CGRP functions not only as a transmitter but also as a gut hormone, and its signaling could be influenced by microbiota through multiple pathways. Although studies demonstrate changes in the expression of sensory-related peptides in the gut by modulating the whole microbiome, no direct effect has been found for CGRP. However, at least one study did show that after treatment with the probiotic Pediococcus acidilactici, the number of CGRP-immunoreactive neurons increased in the submucosal plexus ganglia of the small intestine, although no such effect was observed with Saccharomyces boulardii.
Whether the gut microbiome has any effects on large-scale cortical function is a matter of theoretical debate. In an interesting study, a group of healthy volunteers who were given fermented milk product with probiotics (Bifidobacterium animalis subsp Lactis, Streptococcus thermophiles, Lactobacillus bulgaricus, and Lactococcus lactis subsp Lactis) showed a reduced task-related response of a distributed functional network in affective and viscerosensory cortices on functional MRI. The results of a small, non-randomized trial, including 29 migraine patients, showed a significant reduction in migraine severity after 12 wk of probiotic supplementation compared to baseline. Moreover, an open-label study using a combination of two nutritional formulations (combination A: Enzymatically rendered fish protein high in bioactive peptides and amino acids plus probiotics and chlorophyll; combination B: Composed of 21 different ingredients designed to improve the nutritional status of the kidneys and liver) demonstrated a significant and sustained improvement in quality of life (determined by the Migraine Specific Quality of Life Questionnaire), supporting the idea that dysbiosis and altered assimilation of nutrients could have an important role in the physiopathology of migraine.
There is no direct evidence to conclusively support that the gut microbiome can affect migraine. However, the prospects of a therapeutic strategy based on probiotic dietary interventions or modifications of the gut microbiome, considering that these would intuitively have a high safety profile and cost-effectiveness, make this issue an interesting topic for further research.
FUTURE AREAS OF RESEARCH
Several unanswered questions arise related to this topic. Therefore, further research in GI disorder associated to migraine is warranted in order to evaluate the real impact of some screening and therapeutic measures as well as to clearly define the common inflammatory and neurotransmitter pathways in GI disorders and migraine (Table (Table22).
Currently, sufficient evidence exists linking the increased frequency of several GI disorders with migraine compared to the general population. The gut-brain axis plays an important role in the association between GI disorders and migraine. Multiple inflammatory and vasoactive mediators are significantly implicated in the physiopathology of migraine, mainly through the GI microbiota modulation of the GI immunological and autonomic system.

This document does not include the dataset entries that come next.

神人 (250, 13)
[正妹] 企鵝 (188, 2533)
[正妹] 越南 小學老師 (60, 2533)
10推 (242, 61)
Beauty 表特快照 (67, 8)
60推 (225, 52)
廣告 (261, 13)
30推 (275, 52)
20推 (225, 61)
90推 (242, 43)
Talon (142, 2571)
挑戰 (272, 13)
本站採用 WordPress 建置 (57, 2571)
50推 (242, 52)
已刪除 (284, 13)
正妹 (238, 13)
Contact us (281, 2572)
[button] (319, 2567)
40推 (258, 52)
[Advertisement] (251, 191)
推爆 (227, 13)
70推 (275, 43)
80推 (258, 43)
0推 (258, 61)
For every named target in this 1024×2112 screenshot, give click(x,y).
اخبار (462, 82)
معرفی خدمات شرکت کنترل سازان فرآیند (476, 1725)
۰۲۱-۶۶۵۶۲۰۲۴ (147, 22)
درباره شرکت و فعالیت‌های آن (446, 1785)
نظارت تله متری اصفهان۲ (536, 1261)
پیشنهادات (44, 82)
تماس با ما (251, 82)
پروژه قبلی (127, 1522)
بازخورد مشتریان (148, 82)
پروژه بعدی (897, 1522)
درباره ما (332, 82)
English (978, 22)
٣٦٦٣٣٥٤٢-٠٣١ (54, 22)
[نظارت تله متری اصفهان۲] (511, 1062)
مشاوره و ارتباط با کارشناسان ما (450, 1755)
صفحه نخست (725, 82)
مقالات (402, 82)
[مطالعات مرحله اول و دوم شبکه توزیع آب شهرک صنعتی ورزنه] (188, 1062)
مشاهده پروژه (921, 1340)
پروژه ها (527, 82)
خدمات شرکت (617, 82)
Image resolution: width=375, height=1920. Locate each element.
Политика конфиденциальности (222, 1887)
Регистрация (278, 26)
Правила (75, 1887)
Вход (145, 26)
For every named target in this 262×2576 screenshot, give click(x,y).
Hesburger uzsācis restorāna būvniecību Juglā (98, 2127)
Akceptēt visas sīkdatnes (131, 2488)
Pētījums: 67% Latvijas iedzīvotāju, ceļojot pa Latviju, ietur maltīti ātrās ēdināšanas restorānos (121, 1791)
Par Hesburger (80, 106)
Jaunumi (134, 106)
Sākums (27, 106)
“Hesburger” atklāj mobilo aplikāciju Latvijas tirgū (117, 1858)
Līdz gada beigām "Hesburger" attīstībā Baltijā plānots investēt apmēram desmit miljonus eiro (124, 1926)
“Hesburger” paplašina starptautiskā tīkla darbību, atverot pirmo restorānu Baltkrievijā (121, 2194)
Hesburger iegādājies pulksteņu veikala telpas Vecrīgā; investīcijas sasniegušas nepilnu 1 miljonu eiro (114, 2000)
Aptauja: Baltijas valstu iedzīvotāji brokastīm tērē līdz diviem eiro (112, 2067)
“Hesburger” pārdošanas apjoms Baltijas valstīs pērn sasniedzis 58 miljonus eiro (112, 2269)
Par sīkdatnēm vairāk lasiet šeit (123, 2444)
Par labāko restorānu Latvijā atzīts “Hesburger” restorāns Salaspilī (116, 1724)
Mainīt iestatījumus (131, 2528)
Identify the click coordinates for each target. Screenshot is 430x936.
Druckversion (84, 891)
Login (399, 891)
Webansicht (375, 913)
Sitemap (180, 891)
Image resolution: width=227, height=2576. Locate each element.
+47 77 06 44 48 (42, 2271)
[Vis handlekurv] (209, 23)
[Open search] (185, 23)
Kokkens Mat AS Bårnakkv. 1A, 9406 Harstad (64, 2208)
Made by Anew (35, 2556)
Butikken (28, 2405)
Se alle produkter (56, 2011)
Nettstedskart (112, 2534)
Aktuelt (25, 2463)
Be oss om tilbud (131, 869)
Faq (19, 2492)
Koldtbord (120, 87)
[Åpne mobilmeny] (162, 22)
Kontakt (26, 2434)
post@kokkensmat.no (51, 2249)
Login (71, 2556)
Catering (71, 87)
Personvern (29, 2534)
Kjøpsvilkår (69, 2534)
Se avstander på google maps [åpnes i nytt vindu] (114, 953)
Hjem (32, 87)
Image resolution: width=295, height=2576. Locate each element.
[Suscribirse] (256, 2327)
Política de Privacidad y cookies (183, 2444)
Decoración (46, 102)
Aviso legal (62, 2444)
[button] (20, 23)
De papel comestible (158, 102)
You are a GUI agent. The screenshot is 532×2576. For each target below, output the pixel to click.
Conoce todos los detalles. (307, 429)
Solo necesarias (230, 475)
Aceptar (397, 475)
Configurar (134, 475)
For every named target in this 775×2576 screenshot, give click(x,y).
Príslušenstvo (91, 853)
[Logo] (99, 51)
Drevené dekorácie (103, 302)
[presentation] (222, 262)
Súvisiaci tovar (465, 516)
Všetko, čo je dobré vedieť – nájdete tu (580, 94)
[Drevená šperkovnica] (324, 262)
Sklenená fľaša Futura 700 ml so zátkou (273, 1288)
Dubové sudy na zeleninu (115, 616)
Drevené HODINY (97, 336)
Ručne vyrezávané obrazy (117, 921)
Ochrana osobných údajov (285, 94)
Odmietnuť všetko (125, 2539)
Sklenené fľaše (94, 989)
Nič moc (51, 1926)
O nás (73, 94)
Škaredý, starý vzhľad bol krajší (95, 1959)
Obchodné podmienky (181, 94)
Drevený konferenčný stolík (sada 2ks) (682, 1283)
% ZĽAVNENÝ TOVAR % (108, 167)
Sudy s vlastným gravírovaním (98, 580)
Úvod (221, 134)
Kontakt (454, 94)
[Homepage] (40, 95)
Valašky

Based on the several implicated mechanisms between different GI disorders and migraine, several pharmacologic and non-pharmacologic therapeutic options for specific GI disorders have shown to improve frequency and severity of migraine attacks. Also, based on the implicated mechanisms, some screening measures (e.g., H. pylori infection) seem to be justified in PWM. Treatment of GI comorbidities in migraine might not only lead to a better quality of life but could also open roads for novel therapeutic strategies for this prevalent and disabling disease.